Before I disappear into a maze of DVD's, CD's, some 3.5's and even a few stray floppies, many of which have uninformative labels or none at all, I want to say a few words re: my evolving viewpoint of life here on the beach, starting with an event that is indelibly imprinted on my memory.  I was on the return leg of my beach walk when I noticed three people that seemed to be in trouble.  When I got to them, I saw one grown man, one teenager pushing an empty wheelchair, and a women that weighed well over 300 pounds apparently collapsed in the surf, her legs twisted in an awkward position under her huge torso.  The men were trying unsuccessfully to help her get back in the wheelchair.  After asking the pointless question "Do you need any help?"  I took her arm and tried to help lift her high enough to push the wheelchair under her,  but it was hopeless.   A woman passing by, after also asking the pointless question, stopped to help but our combined efforts could not budge her.  People passing by.   I yelled that we needed help, but no one responded.                                                        

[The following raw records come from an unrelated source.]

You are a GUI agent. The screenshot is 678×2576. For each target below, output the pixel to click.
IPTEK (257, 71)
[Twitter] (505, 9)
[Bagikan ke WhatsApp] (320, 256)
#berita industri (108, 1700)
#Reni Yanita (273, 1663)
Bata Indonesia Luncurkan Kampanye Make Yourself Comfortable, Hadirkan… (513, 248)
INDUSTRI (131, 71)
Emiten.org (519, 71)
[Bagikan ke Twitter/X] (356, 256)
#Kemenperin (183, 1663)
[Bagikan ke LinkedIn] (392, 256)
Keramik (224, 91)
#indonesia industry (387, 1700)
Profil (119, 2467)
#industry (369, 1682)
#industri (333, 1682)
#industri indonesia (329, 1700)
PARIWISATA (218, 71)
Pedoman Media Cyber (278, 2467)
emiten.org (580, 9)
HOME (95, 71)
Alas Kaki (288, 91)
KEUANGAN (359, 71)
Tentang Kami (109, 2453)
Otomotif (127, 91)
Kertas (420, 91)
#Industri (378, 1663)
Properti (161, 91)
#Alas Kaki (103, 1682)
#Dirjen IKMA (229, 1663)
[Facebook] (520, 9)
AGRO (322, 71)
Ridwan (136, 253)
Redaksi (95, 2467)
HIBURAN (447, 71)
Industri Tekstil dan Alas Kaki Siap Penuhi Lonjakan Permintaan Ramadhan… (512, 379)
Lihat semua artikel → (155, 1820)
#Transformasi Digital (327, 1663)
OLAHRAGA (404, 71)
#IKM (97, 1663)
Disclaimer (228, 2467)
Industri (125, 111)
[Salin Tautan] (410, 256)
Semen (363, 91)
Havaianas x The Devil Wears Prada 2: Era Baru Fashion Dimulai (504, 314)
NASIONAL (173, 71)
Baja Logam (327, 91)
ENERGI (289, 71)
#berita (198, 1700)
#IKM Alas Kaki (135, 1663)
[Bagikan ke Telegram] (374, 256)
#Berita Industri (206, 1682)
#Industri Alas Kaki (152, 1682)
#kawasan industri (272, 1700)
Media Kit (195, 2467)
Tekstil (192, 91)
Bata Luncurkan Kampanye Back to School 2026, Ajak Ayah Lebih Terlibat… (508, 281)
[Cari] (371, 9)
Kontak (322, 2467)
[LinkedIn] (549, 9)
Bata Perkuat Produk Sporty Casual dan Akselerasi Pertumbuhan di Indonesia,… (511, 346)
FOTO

Less than a hundred feet further inland there was a row of shade tents, complete with a portable dance floor that some locals use to practice a dance with a huge following they claim to have invented called the Shag. The music they use is primarily the very groovy early rhythm and blues.  To me, the dance looks like the jitterbug with a southern drawl, but what do I know?  So anyway two men were setting up the facilities and as I approached them to ask for help, the first guy got that oh-shit-this-bum- is-going- to- ask- me- for- spare- change- look, but once I explained the problem he moved to help.  The other guy was sweeping off the dance platform and pretended not to notice me. So in my most authoritative Leo take charge voice I said "you too sir, we need all the help we can get".  He came along and after several attempts we were able to get the lady squeezed back into her wheelchair, although her butt was so wide the chair could not have been comfortable.  But in the middle of that effort, the part that I will never forget happened.  In my usual manner of attempting a little levity to ease stressful situations, I said "luckily, the tide is not coming in very fast".  And the woman said  "I wish it would come up over my head."